Target Azure Cosmos DB for JSON output from Stream Analytics

Stream Analytics can target Azure Cosmos DB for JSON output, enabling data archiving and low-latency queries on unstructured JSON data. This document covers some best practices for implementing this configuration.

For those who are unfamiliar with Cosmos DB, take a look at Azure Cosmos DB’s learning path to get started.

Basics of Cosmos DB as an output target

The Azure Cosmos DB output in Stream Analytics enables writing your stream processing results as JSON output into your Cosmos DB collection(s). Stream Analytics does not create collections in your database, instead requiring you to create them upfront. This is so that the billing costs of Cosmos DB collections are transparent to you, and so that you can tune the performance, consistency and capacity of your collections directly using the Cosmos DB APIs. We recommend using one Cosmos DB Database per streaming job to logically separate your collections for a streaming job.

Some of the Cosmos DB collection options are detailed below.

Tune consistency, availability, and latency

To match your application requirements, Cosmos DB allows you to fine tune the database and collections and make trade-offs between consistency, availability and latency. Depending on what levels of read consistency your scenario needs against read and write latency, you can choose a consistency level on your database account. Also by default, Cosmos DB enables synchronous indexing on each CRUD operation to your collection. This is another useful option to control the write/read performance in Cosmos DB. For further information on this topic, review the change your database and query consistency levels article.

Upserts from Stream Analytics

Stream Analytics integration with Cosmos DB allows you to insert or update records in your Cosmos DB collection based on a given Document ID column. This is also referred to as an Upsert.

Stream Analytics utilizes an optimistic Upsert approach, where updates are only done when insert fails due to a Document ID conflict. This update is performed by Stream Analytics as a PATCH, so it enables partial updates to the document, i.e. addition of new properties or replacing an existing property is performed incrementally. Note that changes in the values of array properties in your JSON document result in the entire array getting overwritten, i.e. the array is not merged.

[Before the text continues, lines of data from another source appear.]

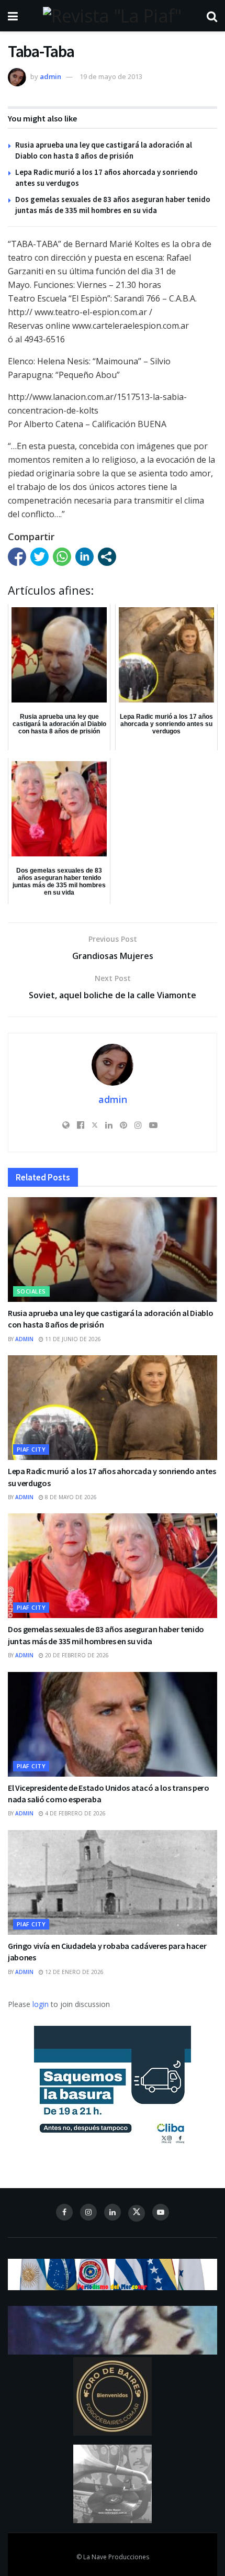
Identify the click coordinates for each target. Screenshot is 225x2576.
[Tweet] (39, 557)
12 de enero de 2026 (73, 1972)
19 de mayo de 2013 (111, 76)
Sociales (31, 1291)
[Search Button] (212, 15)
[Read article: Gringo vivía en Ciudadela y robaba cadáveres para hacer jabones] (112, 1882)
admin (50, 76)
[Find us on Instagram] (88, 2212)
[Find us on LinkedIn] (112, 2212)
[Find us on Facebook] (64, 2212)
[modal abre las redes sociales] (107, 557)
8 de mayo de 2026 (70, 1497)
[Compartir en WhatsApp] (62, 557)
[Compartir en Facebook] (17, 557)
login (40, 2004)
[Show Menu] (13, 15)
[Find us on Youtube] (160, 2212)
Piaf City (31, 1449)
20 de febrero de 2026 (76, 1655)
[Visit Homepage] (112, 16)
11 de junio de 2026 (72, 1339)
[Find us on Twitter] (136, 2213)
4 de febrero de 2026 (74, 1813)
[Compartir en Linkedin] (84, 557)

Data partitioning in Cosmos DB

Cosmos DB partitioned collections are the recommended approach for partitioning your data.

For single Cosmos DB collections, Stream Analytics still allows you to partition your data based on both the query patterns and performance needs of your application. Each collection may contain up to 10GB of data (maximum) and currently there is no way to scale up (or overflow) a collection. For scaling out, Stream Analytics allows you to write to multiple collections with a given prefix (see usage details below). Stream Analytics uses the consistent Hash Partition Resolver strategy based on the user provided PartitionKey column to partition its output records. The number of collections with the given prefix at the streaming job’s start time is used as the output partition count, to which the job writes to in parallel (Cosmos DB Collections = Output Partitions). For a single collection with lazy indexing doing only inserts, about 0.4 MB/s write throughput can be expected. Using multiple collections can allow you to achieve higher throughput and increased capacity.

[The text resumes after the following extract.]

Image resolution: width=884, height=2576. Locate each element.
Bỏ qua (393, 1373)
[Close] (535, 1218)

If you intend to increase the partition count in the future, you may need to stop your job, repartition the data from your existing collections into new collections and then restart the Stream Analytics job. More details on using PartitionResolver and re-partitioning along with sample code, will be included in a follow-up post. The article Partitioning and scaling in Cosmos DB also provides details on this.

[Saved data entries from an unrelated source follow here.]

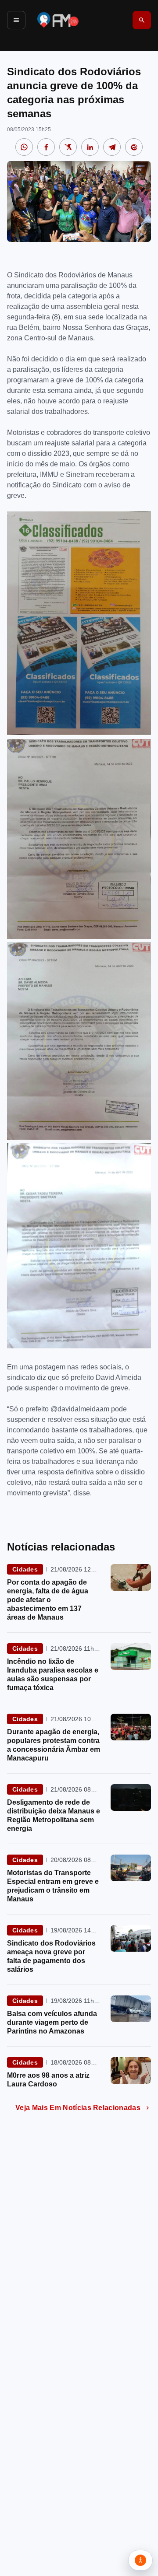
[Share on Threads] (134, 147)
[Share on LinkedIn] (90, 147)
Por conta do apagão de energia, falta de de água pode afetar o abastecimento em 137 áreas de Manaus (47, 1599)
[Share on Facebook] (46, 147)
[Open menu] (16, 20)
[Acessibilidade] (140, 2560)
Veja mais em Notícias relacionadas (77, 2107)
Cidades (25, 1569)
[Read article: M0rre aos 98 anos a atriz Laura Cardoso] (131, 2070)
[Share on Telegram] (112, 147)
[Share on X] (68, 147)
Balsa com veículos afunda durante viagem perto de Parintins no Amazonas (52, 2022)
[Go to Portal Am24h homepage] (58, 19)
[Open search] (142, 20)
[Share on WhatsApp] (24, 147)
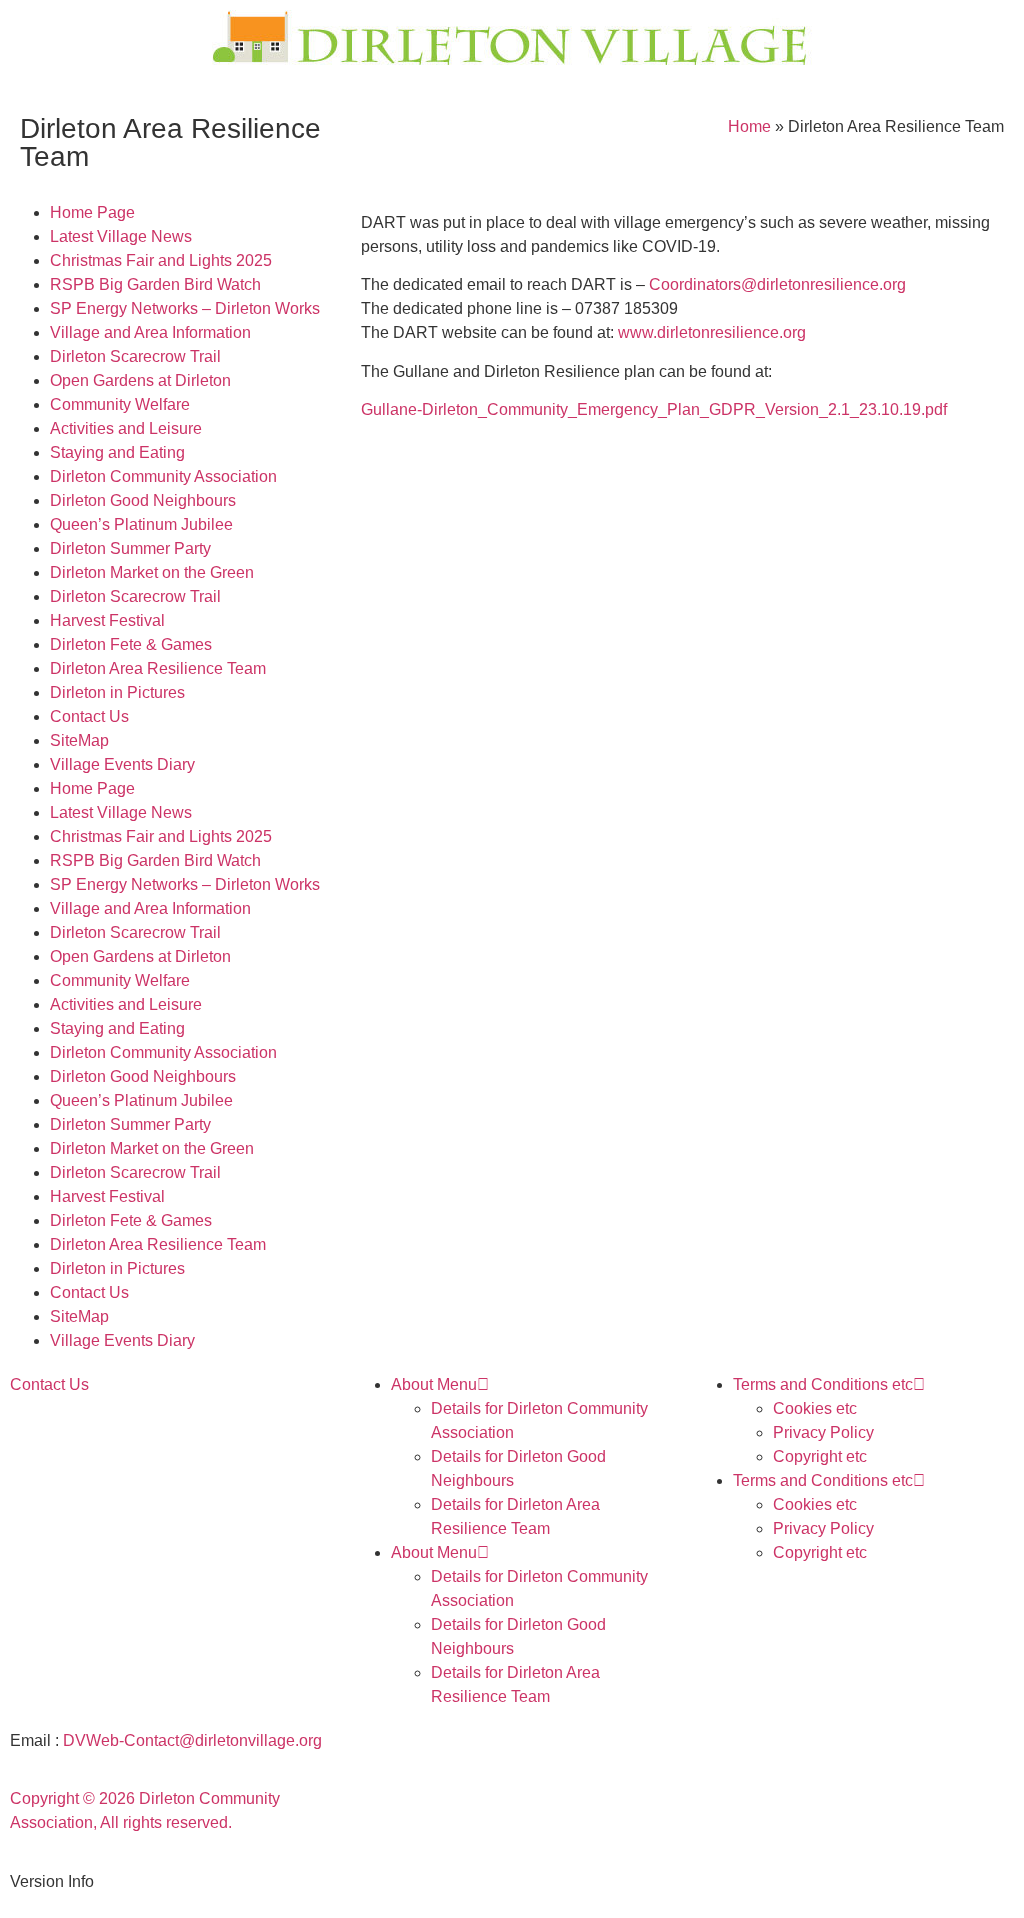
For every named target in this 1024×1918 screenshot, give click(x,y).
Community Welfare (120, 404)
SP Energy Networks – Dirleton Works (185, 308)
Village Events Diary (122, 764)
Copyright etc (820, 1456)
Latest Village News (121, 236)
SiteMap (79, 740)
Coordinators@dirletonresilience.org (777, 284)
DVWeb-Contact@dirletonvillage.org (192, 1740)
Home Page (92, 212)
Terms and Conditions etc (823, 1384)
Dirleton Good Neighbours (143, 500)
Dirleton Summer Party (130, 548)
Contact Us (89, 716)
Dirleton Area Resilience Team (158, 668)
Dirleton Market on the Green (152, 572)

Cosmos DB settings for JSON output

Creating Cosmos DB as an output in Stream Analytics generates a prompt for information as seen below. This section provides an explanation of the properties definition.

Partitioned Collection Multiple “Single Partition” collections
documentdb stream analytics output screen documentdb stream analytics output screen

The Multiple “Single Partition” collections scenario requires a partition key and is a supported configuration.

  • Output Alias – An alias to refer this output in your ASA query
  • Account Name – The name or endpoint URI of the Cosmos DB account.
  • Account Key – The shared access key for the Cosmos DB account.
  • Database – The Cosmos DB database name.
  • Collection Name Pattern – The collection name or their pattern for the collections to be used. The collection name format can be constructed using the optional {partition} token, where partitions start from 0. Following are sample valid inputs:
    1) MyCollection – One collection named “MyCollection” must exist.
    2) MyCollection{partition} – Such collections must exist– "MyCollection0”, “MyCollection1”, “MyCollection2” and so on.
  • Partition Key – Optional. This is only needed if you are using a {parition} token in your collection name pattern. The name of the field in output events used to specify the key for partitioning output across collections. For single collection output, any arbitrary output column can be used e.g. PartitionId.
  • Document ID – Optional. The name of the field in output events used to specify the primary key on which insert or update operations are based.